Collected data entries
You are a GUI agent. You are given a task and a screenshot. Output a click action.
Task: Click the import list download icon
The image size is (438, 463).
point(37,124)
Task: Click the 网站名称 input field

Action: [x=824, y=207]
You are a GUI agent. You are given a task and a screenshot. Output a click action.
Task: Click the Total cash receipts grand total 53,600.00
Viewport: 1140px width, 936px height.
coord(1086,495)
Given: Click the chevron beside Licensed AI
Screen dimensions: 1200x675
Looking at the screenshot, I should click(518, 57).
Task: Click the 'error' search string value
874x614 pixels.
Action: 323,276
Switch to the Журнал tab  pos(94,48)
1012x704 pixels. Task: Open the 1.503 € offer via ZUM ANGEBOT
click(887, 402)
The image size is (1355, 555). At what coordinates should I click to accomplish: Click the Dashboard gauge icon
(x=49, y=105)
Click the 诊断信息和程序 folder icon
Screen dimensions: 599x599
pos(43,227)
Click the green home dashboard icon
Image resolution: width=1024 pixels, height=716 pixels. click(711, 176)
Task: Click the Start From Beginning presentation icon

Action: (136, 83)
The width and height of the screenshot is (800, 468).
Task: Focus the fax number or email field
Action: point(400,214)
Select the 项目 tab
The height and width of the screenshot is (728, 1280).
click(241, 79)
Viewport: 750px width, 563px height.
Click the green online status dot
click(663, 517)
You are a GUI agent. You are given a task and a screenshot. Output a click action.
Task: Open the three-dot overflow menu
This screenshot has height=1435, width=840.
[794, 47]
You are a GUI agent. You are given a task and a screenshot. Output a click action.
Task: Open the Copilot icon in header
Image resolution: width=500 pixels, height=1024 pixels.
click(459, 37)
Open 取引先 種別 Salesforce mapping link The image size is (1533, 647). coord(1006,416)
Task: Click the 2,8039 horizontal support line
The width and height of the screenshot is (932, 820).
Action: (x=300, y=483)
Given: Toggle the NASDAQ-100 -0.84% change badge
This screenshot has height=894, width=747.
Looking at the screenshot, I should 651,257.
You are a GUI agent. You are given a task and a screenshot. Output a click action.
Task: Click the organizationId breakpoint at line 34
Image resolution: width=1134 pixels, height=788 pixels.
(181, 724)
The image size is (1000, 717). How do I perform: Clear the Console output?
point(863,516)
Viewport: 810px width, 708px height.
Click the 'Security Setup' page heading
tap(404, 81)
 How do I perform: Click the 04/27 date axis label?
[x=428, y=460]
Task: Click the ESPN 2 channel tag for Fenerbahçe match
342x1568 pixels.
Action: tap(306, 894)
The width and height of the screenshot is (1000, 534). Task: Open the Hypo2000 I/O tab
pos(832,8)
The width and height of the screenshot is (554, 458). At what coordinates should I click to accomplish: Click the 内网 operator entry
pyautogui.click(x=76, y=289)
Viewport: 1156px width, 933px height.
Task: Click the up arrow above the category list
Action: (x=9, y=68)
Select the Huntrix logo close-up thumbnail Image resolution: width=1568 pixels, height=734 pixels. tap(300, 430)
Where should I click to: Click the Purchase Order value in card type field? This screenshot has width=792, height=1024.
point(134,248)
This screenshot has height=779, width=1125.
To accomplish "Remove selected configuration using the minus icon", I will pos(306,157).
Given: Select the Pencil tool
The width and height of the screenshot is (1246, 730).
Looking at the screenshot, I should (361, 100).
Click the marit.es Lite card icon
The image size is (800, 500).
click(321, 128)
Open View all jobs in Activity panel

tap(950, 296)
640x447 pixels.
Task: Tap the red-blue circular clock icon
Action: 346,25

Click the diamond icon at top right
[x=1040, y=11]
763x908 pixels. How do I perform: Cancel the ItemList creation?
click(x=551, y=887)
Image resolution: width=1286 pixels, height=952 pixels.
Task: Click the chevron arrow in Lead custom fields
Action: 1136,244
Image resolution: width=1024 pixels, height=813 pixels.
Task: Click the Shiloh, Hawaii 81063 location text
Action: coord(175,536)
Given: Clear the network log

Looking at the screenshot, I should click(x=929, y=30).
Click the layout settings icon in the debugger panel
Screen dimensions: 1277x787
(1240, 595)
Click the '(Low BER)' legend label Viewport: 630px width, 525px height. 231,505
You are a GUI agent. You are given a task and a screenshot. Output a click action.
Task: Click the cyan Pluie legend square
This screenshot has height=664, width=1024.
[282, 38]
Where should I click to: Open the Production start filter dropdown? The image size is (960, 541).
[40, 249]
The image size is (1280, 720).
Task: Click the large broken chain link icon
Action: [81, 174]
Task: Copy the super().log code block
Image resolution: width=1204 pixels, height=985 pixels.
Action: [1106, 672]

**ASSIGNMENT**
Starting from the line with "Image resolution: width=1204", write out every remaining line of the data above exactly, the final line included, and nothing before it.

**EXPECTED ANSWER**
Image resolution: width=1204 pixels, height=985 pixels.
Action: [1106, 672]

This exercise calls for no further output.